▶ Input for this task:

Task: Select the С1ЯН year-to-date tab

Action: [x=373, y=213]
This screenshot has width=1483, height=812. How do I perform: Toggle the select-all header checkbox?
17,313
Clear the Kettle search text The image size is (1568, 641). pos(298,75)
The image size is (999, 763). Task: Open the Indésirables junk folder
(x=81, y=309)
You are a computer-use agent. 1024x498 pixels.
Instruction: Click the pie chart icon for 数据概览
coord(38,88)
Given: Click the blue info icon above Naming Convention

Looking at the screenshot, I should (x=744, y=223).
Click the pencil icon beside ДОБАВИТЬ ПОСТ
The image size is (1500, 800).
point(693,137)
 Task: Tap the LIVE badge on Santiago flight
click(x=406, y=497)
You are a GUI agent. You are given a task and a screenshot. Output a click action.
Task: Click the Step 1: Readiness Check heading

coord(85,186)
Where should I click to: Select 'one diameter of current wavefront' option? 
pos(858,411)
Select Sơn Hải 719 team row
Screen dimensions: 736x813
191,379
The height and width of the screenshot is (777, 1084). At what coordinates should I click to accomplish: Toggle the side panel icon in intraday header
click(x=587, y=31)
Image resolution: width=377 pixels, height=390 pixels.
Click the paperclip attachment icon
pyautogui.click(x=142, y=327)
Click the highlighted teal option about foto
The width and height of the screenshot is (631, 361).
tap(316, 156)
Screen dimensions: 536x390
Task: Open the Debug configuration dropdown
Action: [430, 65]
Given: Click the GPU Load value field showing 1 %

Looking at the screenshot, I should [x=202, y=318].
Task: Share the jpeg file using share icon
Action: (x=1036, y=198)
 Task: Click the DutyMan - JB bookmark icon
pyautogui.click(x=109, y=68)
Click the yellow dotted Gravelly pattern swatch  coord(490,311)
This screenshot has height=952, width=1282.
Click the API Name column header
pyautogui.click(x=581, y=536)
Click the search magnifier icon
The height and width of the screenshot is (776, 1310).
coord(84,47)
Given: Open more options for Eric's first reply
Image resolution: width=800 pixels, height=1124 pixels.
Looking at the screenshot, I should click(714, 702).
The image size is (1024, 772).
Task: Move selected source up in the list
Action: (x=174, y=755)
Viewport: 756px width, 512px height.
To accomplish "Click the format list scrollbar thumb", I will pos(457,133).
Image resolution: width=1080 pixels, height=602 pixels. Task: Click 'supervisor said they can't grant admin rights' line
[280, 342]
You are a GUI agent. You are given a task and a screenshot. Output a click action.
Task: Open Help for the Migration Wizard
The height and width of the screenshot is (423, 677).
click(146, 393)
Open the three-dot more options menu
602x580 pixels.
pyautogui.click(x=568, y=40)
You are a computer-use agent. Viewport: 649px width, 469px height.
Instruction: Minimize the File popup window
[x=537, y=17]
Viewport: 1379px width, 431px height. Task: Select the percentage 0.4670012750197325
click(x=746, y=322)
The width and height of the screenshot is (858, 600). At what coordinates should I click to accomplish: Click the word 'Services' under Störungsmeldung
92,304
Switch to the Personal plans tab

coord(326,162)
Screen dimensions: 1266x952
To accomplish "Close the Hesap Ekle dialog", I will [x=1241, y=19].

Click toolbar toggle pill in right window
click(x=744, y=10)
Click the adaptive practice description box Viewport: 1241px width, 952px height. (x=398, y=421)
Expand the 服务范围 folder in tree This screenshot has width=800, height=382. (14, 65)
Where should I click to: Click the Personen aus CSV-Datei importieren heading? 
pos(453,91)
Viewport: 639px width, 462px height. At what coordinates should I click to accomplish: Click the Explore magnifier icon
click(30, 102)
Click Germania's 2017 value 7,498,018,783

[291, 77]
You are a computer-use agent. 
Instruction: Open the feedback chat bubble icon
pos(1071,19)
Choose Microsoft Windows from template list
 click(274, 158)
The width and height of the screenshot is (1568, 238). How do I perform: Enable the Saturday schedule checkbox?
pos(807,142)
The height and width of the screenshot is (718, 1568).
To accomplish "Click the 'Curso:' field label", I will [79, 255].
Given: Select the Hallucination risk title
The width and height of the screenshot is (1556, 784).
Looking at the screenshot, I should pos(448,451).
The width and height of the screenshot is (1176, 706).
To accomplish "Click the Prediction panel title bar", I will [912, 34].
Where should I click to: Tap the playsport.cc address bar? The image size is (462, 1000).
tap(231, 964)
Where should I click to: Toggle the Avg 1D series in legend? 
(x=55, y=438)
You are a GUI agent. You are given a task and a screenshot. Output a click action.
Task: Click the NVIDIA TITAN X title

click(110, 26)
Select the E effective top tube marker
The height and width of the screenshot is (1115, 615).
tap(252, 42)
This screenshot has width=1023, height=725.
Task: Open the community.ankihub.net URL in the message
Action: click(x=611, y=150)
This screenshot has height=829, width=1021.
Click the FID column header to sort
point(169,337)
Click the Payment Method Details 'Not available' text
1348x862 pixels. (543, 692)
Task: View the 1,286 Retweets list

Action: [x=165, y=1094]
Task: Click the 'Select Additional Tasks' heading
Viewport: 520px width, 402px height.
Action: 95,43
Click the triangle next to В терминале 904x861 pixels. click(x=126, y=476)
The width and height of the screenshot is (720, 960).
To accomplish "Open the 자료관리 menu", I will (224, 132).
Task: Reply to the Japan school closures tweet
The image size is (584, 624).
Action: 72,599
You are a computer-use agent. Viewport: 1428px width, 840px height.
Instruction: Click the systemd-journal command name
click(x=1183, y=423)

▶ Work required: The answer must be every line of the records that holds the string "computer".

▶ Answer space:
You are a computer-use agent. 1024x498 pixels.
You are a computer-use agent. Viewport: 649px width, 469px height.
You are a computer-use agent. 
You are a computer-use agent. Viewport: 1428px width, 840px height.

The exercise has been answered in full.